The World is our Campus
Religious Education Review 2.1 (Provo, UT: Religious Studies Center, Brigham Young University, 2009)
Many BYU visitors enter at Canyon Road and Bulldog Boulevard on the west side of campus. When they do, they pass two large signs welcoming students and guests to the university. One of them boldly proclaims, “The World Is Our Campus.”
BYU tries to live up to this extraordinary motto by admitting a number of international students each year and recruiting faculty members from around the world to teach on campus. We also have excellent study abroad programs in Jerusalem, Vienna, Paris, London, and many other international cities—allowing students another type of international experience while they are enrolled at BYU. Additionally, a number of international scholars, ambassadors, and business people from around the world regularly speak on campus at our forums and in our classes.

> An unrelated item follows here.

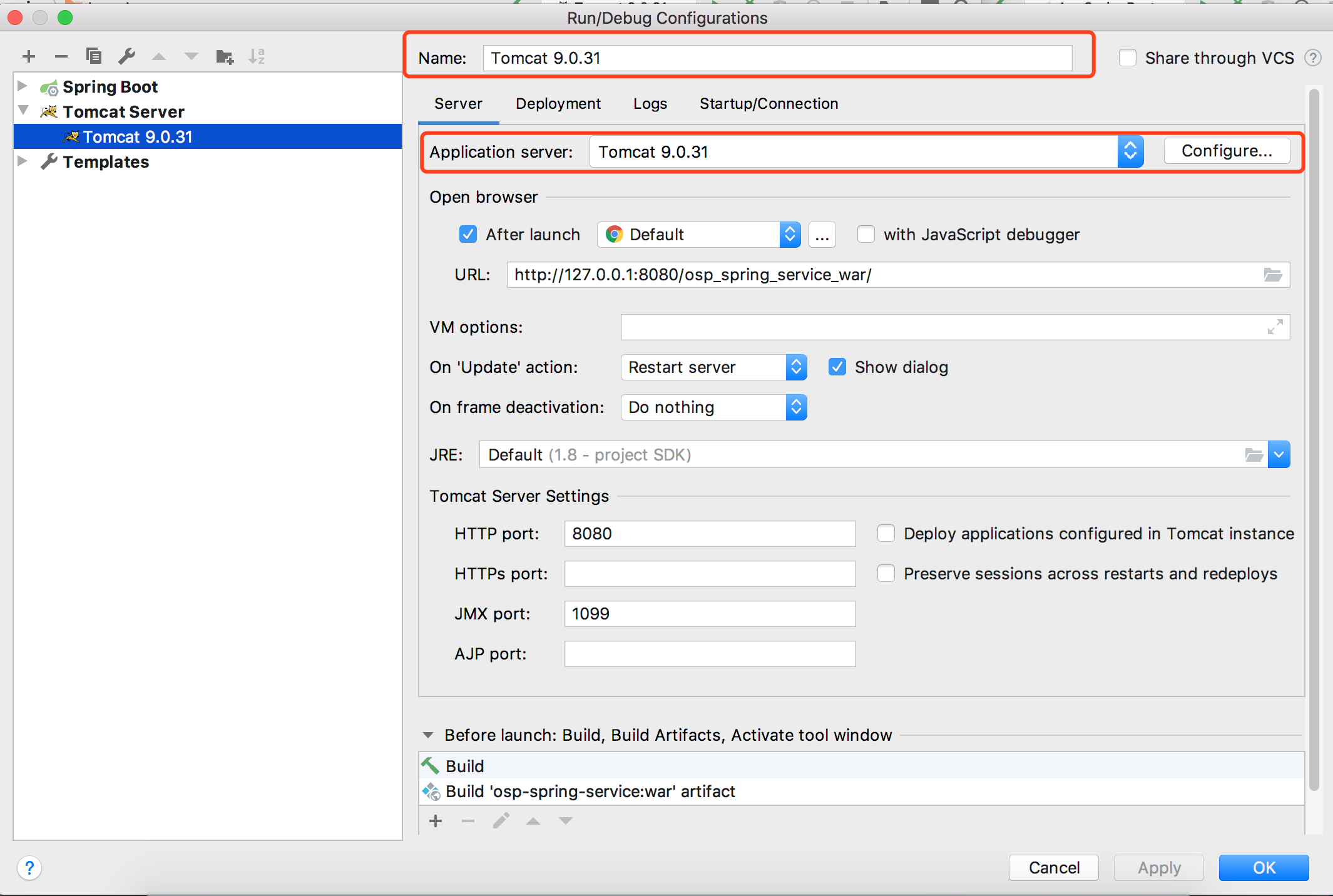Click the Add New Configuration plus icon
The width and height of the screenshot is (1333, 896).
point(29,56)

Guests to BYU often notice the international languages spoken—some by native speakers and some by those who have served a mission in far-away lands or in language communities in the United States. The languages of the world are taught, spoken, and experienced at BYU like nowhere else.

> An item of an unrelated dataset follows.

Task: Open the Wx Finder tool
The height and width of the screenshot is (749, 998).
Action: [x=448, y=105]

Religious Education is committed to fulfilling the university’s vision of making the world our campus. Members of the Ancient Scripture and Church History and Doctrine faculty teach at the Jerusalem Center and other BYU study aboard programs. My colleagues, Gaye Strathearn (Australian) and Dong Sull Choi (Korean), lend valuable international perspective to Religious Education and our students. A number of my colleagues are on the ground in international locations doing their work in archives, libraries, and historical and archeological sites. Many present papers at international conferences, where they meet scholars from around the world and return to Provo to pass along their experiences to their students and colleagues.
Another effort to fulfill the vision is in the area of publications. Recently, the Religious Studies Center released Mark L. Grover’s new book, A Land of Promise and Prophecy: Elder A. Theodore Tuttle in South America, 1960–1965. This adds to our expanding RSC library of books dealing with the international Church. Added to our efforts to tell a more complete story of the Restoration are our efforts to reach out beyond the walls of our classrooms and offices on campus.

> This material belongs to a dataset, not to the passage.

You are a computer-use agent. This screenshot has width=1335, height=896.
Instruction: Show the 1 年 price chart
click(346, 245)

Our most recent initiative includes a new RSC Web site that will provide people information about Religious Education and the Religious Studies Center. Additionally, the site will contain electronic copies of all our publications. Finally, as part of our goal to fulfill the motto, “The World Is Our Campus,” we have provided translations of some of our library in Spanish, Portuguese, and German.
We hope this current issue of the BYU Religious Education Review will provide you insights to our faculty, their work, and our outreach. “The World Is Our Campus” is more than a motto for Religious Education—we are engaged in helping BYU fulfill the university’s vision of reaching out to the world from Provo. Please join us!